[lbo-talk] Jacobin debate up

Nathan S. n.crazeddoberman at gmail.com
Thu Oct 20 11:59:41 PDT 2011


On 10/20/2011 02:11 PM, Bhaskar Sunkara wrote:
> So one side is defending the trends in the movement and the other side is
> offering a critique, a "minority position." That's about accurate.
>
> What's wrong with that? If it's a question of one side seeming to be not
> actually involved, just slinging platitudes from the sidelines, I'd dispute
> that. I think Chris Maisano is the most involved out of anyone on the
> panel.
I am too far removed from any events and of too little means, but know enough about how these things work, to know what is happening on the ground in NYC right now. But I think this is what they call a "communication problem". The assumption seems to be that any criticism, even by those acting in solidarity, indicates a lack of solidarity. This might be what the thread above about "trust" means, and more generally is something of a common attitude at least in my experience. "Don't knock it if you haven't tried it", except that someone might be knocking it and trying it (a lot) at the same time.

The word "immanent" has appeared regularly in this discussion, in the sense that "you can't be immanent at OWS while criticizing it". I think that borders on the confessional. To start, I can't be "immanent" at OWS because I can't get there for a few reasons and don't even think I have enough spare change to scrounge from the couch cushions to order the Zucotti Park Team a pizza. That's deeply practical, but does that excommunicate me? Since I can't participate, am I allowed to discuss it? Or am I only allowed to cheer it? While I assume Google et al. crawl this list it's not "Left Business Observer Talks with The Chamber of Commerce Boosters Club" so I don't think that too much criticism here is of use to bourgie repressive types. Second, assuming I was at OWS, would my criticism of it somehow make me 'non-immanent'? I'm not a diety, I'm a human. I 'occupy' whereever the fuck I am. If I'm at Zucotti Park and get arrested and pepper-sprayed but have some reservations about certain sentiments articulated by OWS, am I not really OWS? That's just fucking stupid. If you can't 'trust' me because I have some difference, don't, and don't expect my support in the quest to discover New Ways of Shitting (a project I'd support), or whatever clever provocative mythopoetic statement you make.

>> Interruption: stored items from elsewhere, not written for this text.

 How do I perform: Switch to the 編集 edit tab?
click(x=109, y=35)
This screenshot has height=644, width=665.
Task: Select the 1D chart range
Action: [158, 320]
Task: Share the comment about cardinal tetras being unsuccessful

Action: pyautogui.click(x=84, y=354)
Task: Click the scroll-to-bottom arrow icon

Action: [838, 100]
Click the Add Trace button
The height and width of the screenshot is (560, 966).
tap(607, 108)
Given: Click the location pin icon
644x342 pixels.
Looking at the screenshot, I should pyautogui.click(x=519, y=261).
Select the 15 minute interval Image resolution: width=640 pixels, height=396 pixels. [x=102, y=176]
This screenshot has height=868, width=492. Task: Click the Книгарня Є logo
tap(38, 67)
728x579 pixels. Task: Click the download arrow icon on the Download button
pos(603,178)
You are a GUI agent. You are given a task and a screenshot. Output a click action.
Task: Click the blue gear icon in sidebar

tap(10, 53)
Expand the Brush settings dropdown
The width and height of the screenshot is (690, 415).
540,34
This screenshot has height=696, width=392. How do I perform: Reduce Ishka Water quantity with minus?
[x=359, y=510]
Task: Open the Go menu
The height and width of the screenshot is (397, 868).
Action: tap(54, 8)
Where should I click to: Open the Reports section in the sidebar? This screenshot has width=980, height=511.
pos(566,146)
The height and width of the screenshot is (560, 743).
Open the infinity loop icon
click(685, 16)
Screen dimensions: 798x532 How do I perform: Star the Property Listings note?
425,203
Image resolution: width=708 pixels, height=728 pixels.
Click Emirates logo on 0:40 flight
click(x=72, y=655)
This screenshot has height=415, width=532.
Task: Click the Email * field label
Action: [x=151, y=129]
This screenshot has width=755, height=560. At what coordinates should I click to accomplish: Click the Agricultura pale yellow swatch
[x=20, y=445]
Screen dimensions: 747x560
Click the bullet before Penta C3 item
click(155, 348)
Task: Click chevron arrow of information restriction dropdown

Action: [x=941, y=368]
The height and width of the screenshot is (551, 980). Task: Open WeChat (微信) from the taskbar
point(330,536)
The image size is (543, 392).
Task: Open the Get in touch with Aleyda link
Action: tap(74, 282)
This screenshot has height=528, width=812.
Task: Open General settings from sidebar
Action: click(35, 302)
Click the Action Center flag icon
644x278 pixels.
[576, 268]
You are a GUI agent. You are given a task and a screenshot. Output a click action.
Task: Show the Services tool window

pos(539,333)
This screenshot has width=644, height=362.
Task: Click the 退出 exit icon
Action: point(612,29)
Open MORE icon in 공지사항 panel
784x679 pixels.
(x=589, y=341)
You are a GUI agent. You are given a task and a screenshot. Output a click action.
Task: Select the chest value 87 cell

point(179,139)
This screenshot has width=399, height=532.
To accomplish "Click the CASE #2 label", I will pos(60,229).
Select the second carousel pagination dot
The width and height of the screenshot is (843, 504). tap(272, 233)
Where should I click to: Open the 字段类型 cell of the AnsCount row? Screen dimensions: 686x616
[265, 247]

Which really gets me to my third and final annoyance. You want to talk about Foucauldian microphysics of power, then what the hell is this? An outspoken minority with some pretension to representing a purported project of having no projects, and able to--by whatever skill at power and micro-biobiopolitics as it were--continue to maintain that stance and position against another minority which does not claim to be representative makes that first group a de facto, informal leader of some sort or another. It creates a hierarchy of truth and authority, visible here and elsewhere, and obviously subscribed to. That is a contradiction in terms. I hate to keep pounding Greatest Hits of Theory but this is Levi-Strauss all over again: myth--that there is no agenda because to have an agenda replicates the repressive state and/or MCM-CMC system and/or lack of personal autonomy and agency and/or whatever--in practice--that is, as 'led' by the high confessors of New Ways of Eating--simply creates another arena for those contradictions to play out. The only problem is that in this instance, Old Lefties vs. The Anarchist Poets is a dynamic that feeds this damnable mythology.

Contingently I'd conclude that the only way to get past this is to ignore it, or treat it with an unconcerned condescension. It doesn't fucking matter, and those people aren't going to go away any time soon, if decades of abusing Foucault are any indication. Obviously people engaged in the big happy temporary autonomous zone of Occupy Everything are, contra the myth by and large receptive to and willing to engage with individuals who do want to discuss concrete matters, like a jobs program. "Jobs For All" is exactly the sort of demand that will not be met by the state-capital complex in its present incarnation, and cannot be met without significant change in that complex. Tangentially, I think that this might enable us to recover ethics. In its normal sense "ethics" usually means "acting as an agent from a personal sense of right and wrong", but agency implies that there is a 'patient' to that agent, and that said 'patient' is owed and has every right to demand the fulfillment of what is due to them. Put simply and to attempt, hamfistedly, another co-optation, there cannot be a "Right to Work" if there is no way to provide that work.